The Federal Trade Commission has settled charges with two operators of an allegedly fraudulent credit card scheme and their companies.
Robert Barr and Candace Rodriguez, principals of Westcal Equipment, doing business as Pioneer First and PF Member Services, Inc., have agreed to settle federal charges that they engaged in fraudulent business practices.
The settlement prohibits the defendants from:
*Misrepresenting that, after paying a fee, consumers will or are highly likely to receive an unsecured major credit card.
*Failing to disclose clearly and prominently in all promotional materials and on the Pioneer Web site that the Pioneer First Platinum card can only be used to purchase merchandise through Pioneer First and that a down payment is required in order to receive a credit card.

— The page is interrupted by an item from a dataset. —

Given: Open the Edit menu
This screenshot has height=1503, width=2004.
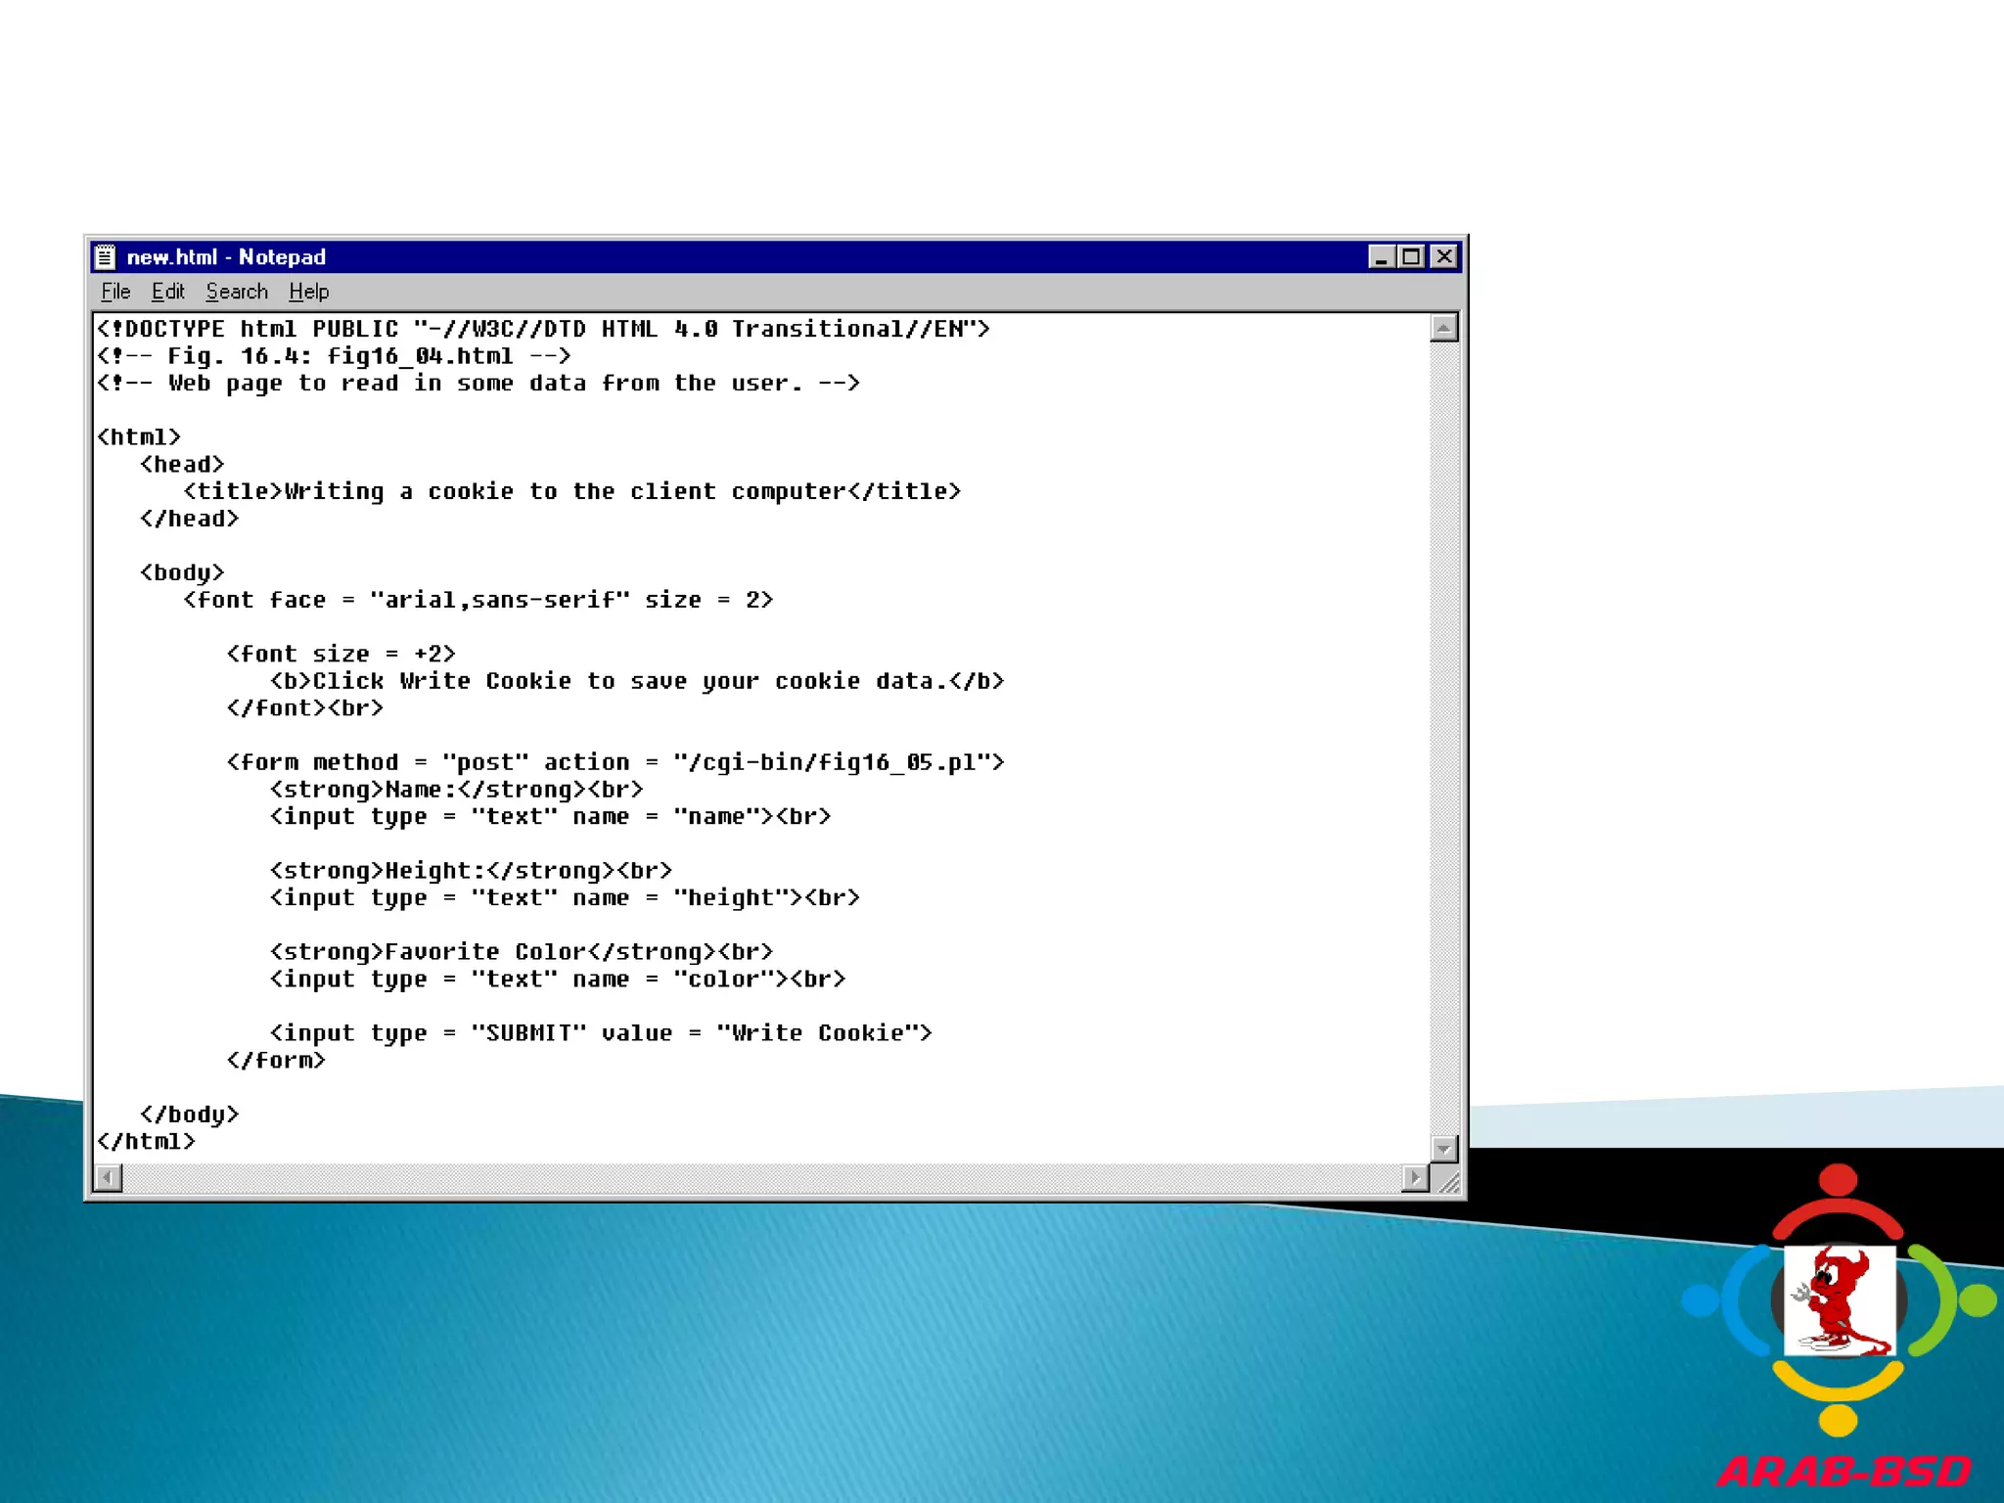Looking at the screenshot, I should coord(167,292).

*Requesting or receiving a fee when they have guaranteed or represented a high likelihood of success in obtaining a loan or other extension of credit.
*Failing to obtain verifiable authorization to debit a consumer’s bank account.
The order does not fine the defendants but will require them to pay $1 million if they are found to have lied on their financial disclosure forms.
The complaint–which grew out of a joint FTC/Washington state investigation–alleged that the defendants advertised nationally on cable TV for their Pioneer First Platinum credit card, implying that it was a major credit card. According to the FTC, the defendants guaranteed a Pioneer First Platinum credit card with a $5,000 credit limit and 0% interest for 12 months to anyone who was a legal U.S. resident, at least 18 years old, and had a checking account.
According to the FTC, when consumers responded to the ads, the defendants allegedly told them they had to pay an advance fee of $189 to receive the card. According to the FTC, the Pioneer First Platinum credit card was not a major credit card, but a catalog card good only for buying merchandise through Pioneer First’s Web site and catalog.